Mais puisque l’égalité totale n’est pas encore atteinte, qu’attendent les sponsors pour se positionner davantage?

«L’organisation prend l’argent des sponsors et décide de comment elle le réparti. Dans les compétitions sportives et à tous les niveaux, les budgets sont gérés par des hommes. Puisqu’il y a 40% environ de matériel sportif vendu aux femmes, on peut se demander où va l’argent de ces ventes, parce qu’apparemment il n’est pas réinvesti dans le sport du côté féminin!» 

Tu as l’air de dire que les hommes ne peuvent prendre que des décisions sexistes?
«Ce n’est pas ce que je dis. Je fais un constat. Derrière moi il y a quand même 30 ans de sport et, jusque-là, l’argent issu du matériel destiné aux femmes est investi pour le sport du côté des hommes.»

Ne penses-tu pas que certains dirigeants masculins sont également sensibles à ce souci d’égalité ?

«Bah, j’aimerais bien, mais à ce moment-là, qu’est-ce qu’ils font?!»

Un jour d’octobre 1975, 90% des femmes islandaises se sont mises «en grève», paralysant ainsi le pays afin de réclamer l’égalité des droits et de faire reconnaître leur rôle dans la société. Cette révolte a débouché sur un tas de législations destinées à améliorer la position des femmes, ainsi que sur l’élection de Vigdis Finnbogadottir, la première femme présidente au suffrage universel direct au monde. Elle est restée au pouvoir pendant seize années, qui ont profondément modifié les codes du pays, puisque l’Islande est en tête des Etats les plus égalitaires depuis neuf ans consécutifs.

Alors, est-ce qu’on peut en attendre autant du 14 juin?
«Je suis ravie de voir que les femmes en Suisse se réveillent et réalisent que ça ne changera pas tout seul avec le temps. Si en Suisse on est encore à 18% de différence salariale, si ça n’a pas bougé en 20 ans, il n’y a pas de raison que ça s’améliore tout seul, tambourine Anne-Flore Marxer. Si on veut voir changer les choses, la meilleure façon c’est de participer à la réforme de notre système (…) On a tous un rôle à jouer là-dedans (...) Je salue toutes les femmes et je les encourage à participer à cette journée-là.

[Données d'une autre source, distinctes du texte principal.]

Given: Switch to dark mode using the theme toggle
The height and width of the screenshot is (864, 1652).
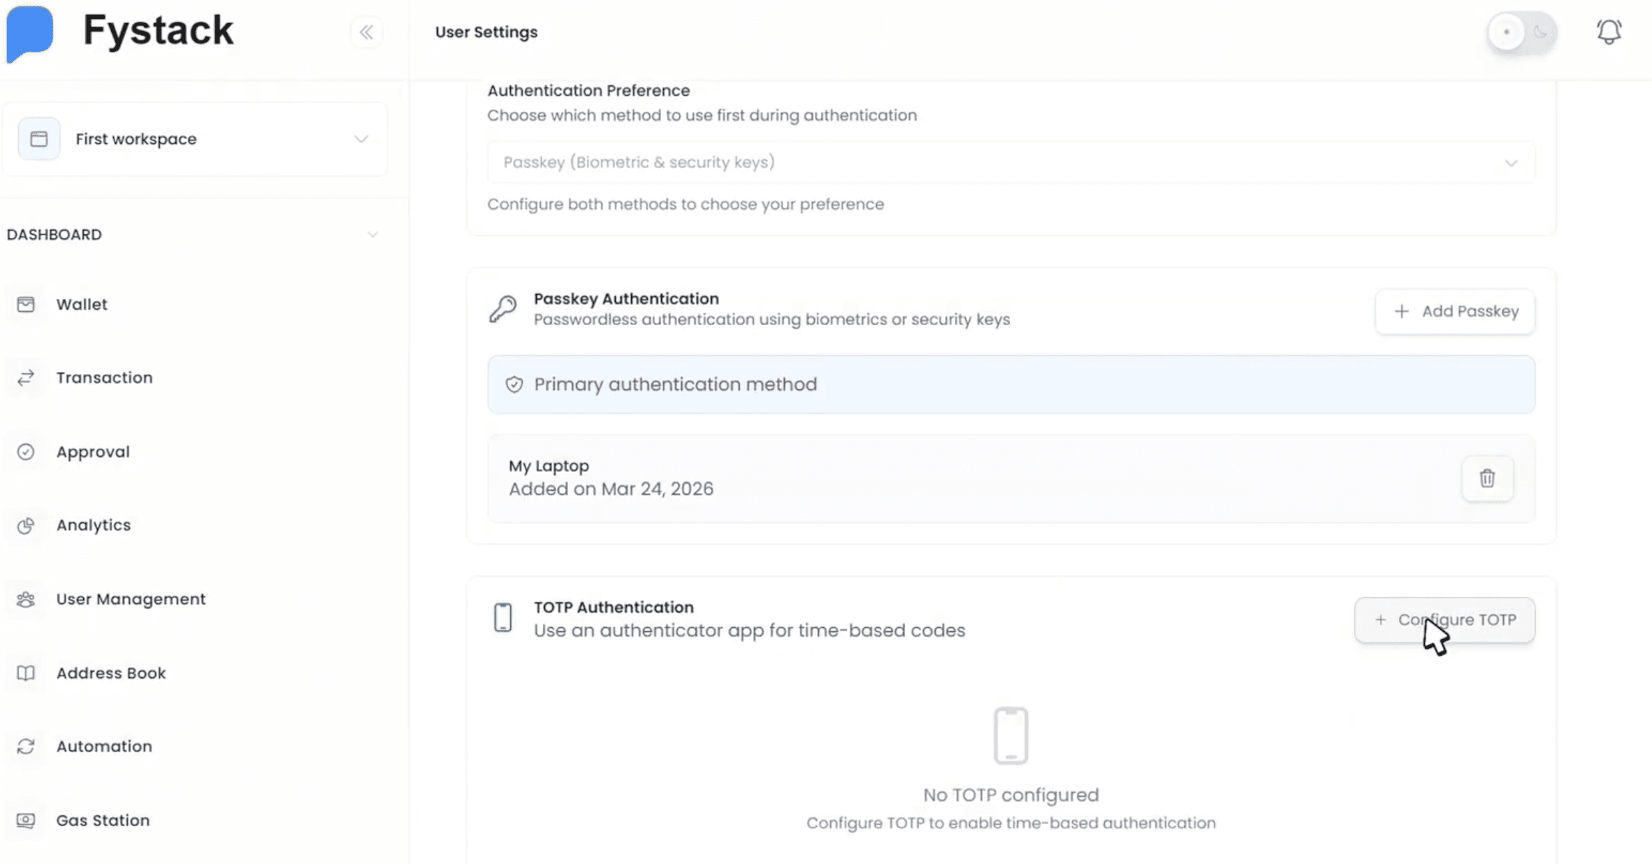Looking at the screenshot, I should point(1521,32).
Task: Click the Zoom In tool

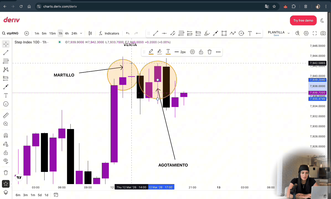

Ce qui a marché en Islande, c’est que justement, elles ont toutes participé. Le fait que la société n’ait pas pu tourner ce jour-là lui a permis de réaliser à quel point elle avait besoin de la participation des femmes. On devrait toutes faire la grève, qu’on ait le droit ou pas, qu’on soit rétribuées pour cette journée-là ou pas. Parce qu’on a tout à y gagner!»

Certaines femmes ont l’impression que cette grève est superflue...

«Ça me parait essentiel de comprendre que si on est dans une position privilégiée, en solidarité avec toutes les autres femmes, il est impératif de se soutenir les unes les autres pour faire avancer les choses.

En ne participant pas à ce combat-là, on prend le parti de l’oppresseur, inévitablement. Les inégalités hommes/femmes ne seraient pas les pires des inégalités? Elles touchent quand même 52% de la population! Nous sommes dans une position plus agréable ici, mais comment peut-on imaginer que ça s’améliore à l’étranger alors que nous ne sommes même pas capables d’amener une égalité effective chez nous, quand l’effort est justement moindre?

Il faut comprendre que le silence ou la neutralité profite à l’oppression. Tant qu’on ne fait rien pour s’opposer à une situation inégale, ça conforte l’inégalité. La seule façon de s’y opposer c’est d’amener des réformes et des solutions,» conclut Anne-Flore Marxer.